Update the rows starting with the line that contains "Tap the CVchk.com website text (84, 248)" and going on through the end of the rows by replacing "logo" with "emblem" and leaving everything else unchanged. Return only those lines, without the pictures.

*RECORDS FOR THIS TASK:*
_ _ _ _

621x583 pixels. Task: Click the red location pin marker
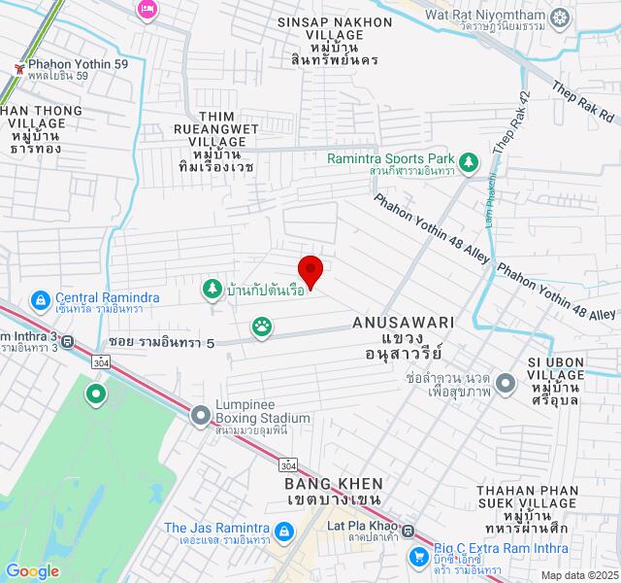310,268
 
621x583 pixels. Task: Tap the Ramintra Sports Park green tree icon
470,159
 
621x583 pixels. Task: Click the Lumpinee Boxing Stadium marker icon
201,416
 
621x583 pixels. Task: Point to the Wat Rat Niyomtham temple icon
560,17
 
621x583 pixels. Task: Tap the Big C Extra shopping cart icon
419,557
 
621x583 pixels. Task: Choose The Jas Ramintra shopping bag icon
282,532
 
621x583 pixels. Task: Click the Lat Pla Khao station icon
409,532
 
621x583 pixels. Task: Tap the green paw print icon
262,327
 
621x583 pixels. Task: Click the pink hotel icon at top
147,9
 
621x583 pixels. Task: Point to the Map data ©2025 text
578,575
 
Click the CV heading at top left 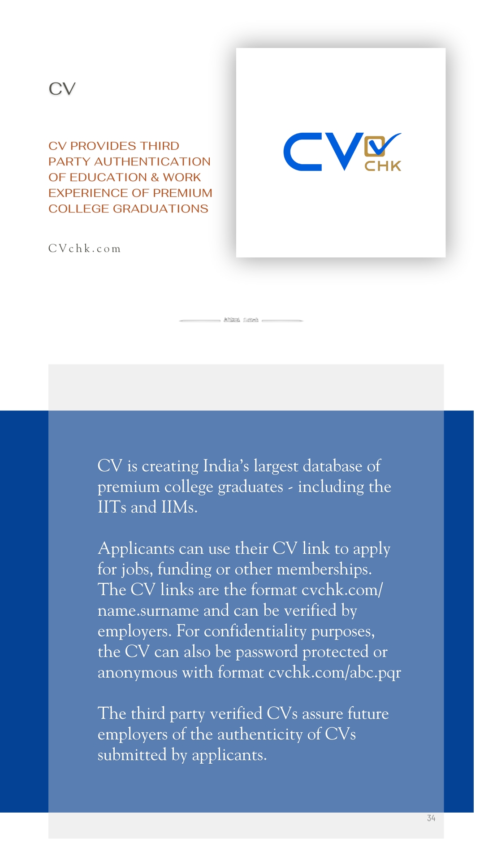(62, 89)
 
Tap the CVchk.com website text (84, 248)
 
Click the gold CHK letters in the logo (383, 166)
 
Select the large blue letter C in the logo (303, 152)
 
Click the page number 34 (431, 818)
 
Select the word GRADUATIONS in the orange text (160, 209)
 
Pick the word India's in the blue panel (226, 466)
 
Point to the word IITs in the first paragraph (112, 507)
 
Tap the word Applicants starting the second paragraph (136, 549)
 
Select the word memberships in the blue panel (324, 569)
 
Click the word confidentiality (255, 631)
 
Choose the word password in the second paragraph (267, 652)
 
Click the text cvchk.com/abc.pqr (335, 672)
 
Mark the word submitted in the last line (132, 755)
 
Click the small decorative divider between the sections (241, 320)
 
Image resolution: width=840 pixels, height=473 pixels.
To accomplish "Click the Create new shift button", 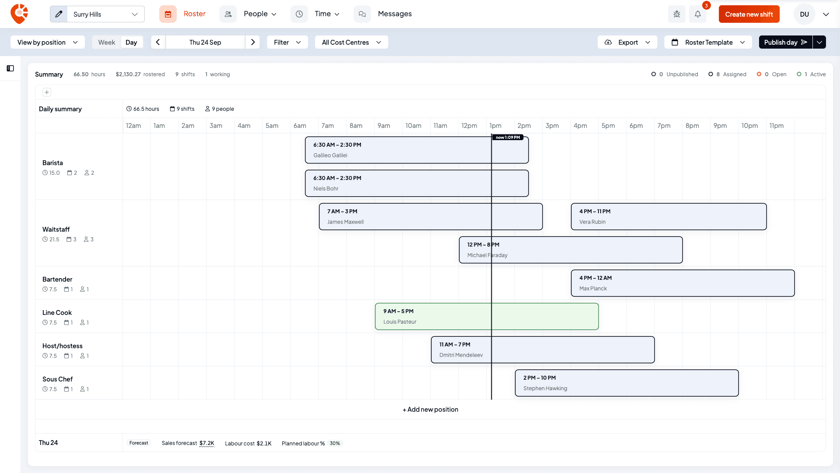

_ _ _ _

*RESULT OF THIS EXERCISE:*
Tap the CVchk.com website text (84, 248)
 
Click the gold CHK letters in the emblem (383, 166)
 
Select the large blue letter C in the emblem (303, 152)
 
Click the page number 34 (431, 818)
 
Select the word GRADUATIONS in the orange text (160, 209)
 
Pick the word India's in the blue panel (226, 466)
 
Point to the word IITs in the first paragraph (112, 507)
 
Tap the word Applicants starting the second paragraph (136, 549)
 
Select the word memberships in the blue panel (324, 569)
 
Click the word confidentiality (255, 631)
 
Choose the word password in the second paragraph (267, 652)
 
Click the text cvchk.com/abc.pqr (335, 672)
 
Mark the word submitted in the last line (132, 755)
 
Click the small decorative divider between the sections (241, 320)
 
Image resolution: width=840 pixels, height=473 pixels.
To accomplish "Click the Create new shift button", 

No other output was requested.